** TASK STATEMENT **
With every line kept intact, print the entries that appear below.

EXERCISE DATA Start Marker

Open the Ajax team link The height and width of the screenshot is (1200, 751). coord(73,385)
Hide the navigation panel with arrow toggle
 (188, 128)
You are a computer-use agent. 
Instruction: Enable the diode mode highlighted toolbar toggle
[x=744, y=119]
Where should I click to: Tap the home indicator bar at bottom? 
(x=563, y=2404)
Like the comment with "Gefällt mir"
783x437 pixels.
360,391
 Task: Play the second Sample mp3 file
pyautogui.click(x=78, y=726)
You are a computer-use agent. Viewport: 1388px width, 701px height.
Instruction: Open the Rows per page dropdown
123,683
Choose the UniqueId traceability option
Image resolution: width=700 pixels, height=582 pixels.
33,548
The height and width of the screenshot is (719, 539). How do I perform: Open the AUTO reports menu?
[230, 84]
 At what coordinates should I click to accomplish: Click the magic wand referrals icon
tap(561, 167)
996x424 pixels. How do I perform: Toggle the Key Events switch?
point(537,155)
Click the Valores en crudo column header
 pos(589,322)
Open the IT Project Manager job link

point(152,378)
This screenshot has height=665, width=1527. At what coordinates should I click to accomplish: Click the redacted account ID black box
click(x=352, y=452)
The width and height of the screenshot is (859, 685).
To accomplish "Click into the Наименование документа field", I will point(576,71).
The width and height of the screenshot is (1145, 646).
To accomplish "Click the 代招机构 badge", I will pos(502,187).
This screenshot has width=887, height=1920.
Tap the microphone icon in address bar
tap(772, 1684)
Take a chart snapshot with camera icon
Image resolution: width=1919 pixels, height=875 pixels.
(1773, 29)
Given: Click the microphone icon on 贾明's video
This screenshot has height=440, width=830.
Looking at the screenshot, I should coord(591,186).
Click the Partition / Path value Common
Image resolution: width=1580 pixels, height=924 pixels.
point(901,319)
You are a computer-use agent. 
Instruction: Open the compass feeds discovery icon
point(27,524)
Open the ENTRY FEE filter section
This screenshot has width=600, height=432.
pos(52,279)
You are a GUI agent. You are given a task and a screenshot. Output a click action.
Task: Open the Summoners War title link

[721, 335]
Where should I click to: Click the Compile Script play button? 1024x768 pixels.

EXERCISE DATA End Marker

** ANSWER SECTION **
Open the Ajax team link The height and width of the screenshot is (1200, 751). coord(73,385)
Hide the navigation panel with arrow toggle
 (188, 128)
You are a computer-use agent. 
Instruction: Enable the diode mode highlighted toolbar toggle
[x=744, y=119]
Where should I click to: Tap the home indicator bar at bottom? 
(x=563, y=2404)
Like the comment with "Gefällt mir"
783x437 pixels.
360,391
 Task: Play the second Sample mp3 file
pyautogui.click(x=78, y=726)
You are a computer-use agent. Viewport: 1388px width, 701px height.
Instruction: Open the Rows per page dropdown
123,683
Choose the UniqueId traceability option
Image resolution: width=700 pixels, height=582 pixels.
33,548
The height and width of the screenshot is (719, 539). How do I perform: Open the AUTO reports menu?
[230, 84]
 At what coordinates should I click to accomplish: Click the magic wand referrals icon
tap(561, 167)
996x424 pixels. How do I perform: Toggle the Key Events switch?
point(537,155)
Click the Valores en crudo column header
 pos(589,322)
Open the IT Project Manager job link

point(152,378)
This screenshot has height=665, width=1527. At what coordinates should I click to accomplish: Click the redacted account ID black box
click(x=352, y=452)
The width and height of the screenshot is (859, 685).
To accomplish "Click into the Наименование документа field", I will point(576,71).
The width and height of the screenshot is (1145, 646).
To accomplish "Click the 代招机构 badge", I will pos(502,187).
This screenshot has width=887, height=1920.
Tap the microphone icon in address bar
tap(772, 1684)
Take a chart snapshot with camera icon
Image resolution: width=1919 pixels, height=875 pixels.
(1773, 29)
Given: Click the microphone icon on 贾明's video
This screenshot has height=440, width=830.
Looking at the screenshot, I should coord(591,186).
Click the Partition / Path value Common
Image resolution: width=1580 pixels, height=924 pixels.
point(901,319)
You are a computer-use agent. 
Instruction: Open the compass feeds discovery icon
point(27,524)
Open the ENTRY FEE filter section
This screenshot has width=600, height=432.
pos(52,279)
You are a GUI agent. You are given a task and a screenshot. Output a click action.
Task: Open the Summoners War title link

[721, 335]
Where should I click to: Click the Compile Script play button? 1024x768 pixels.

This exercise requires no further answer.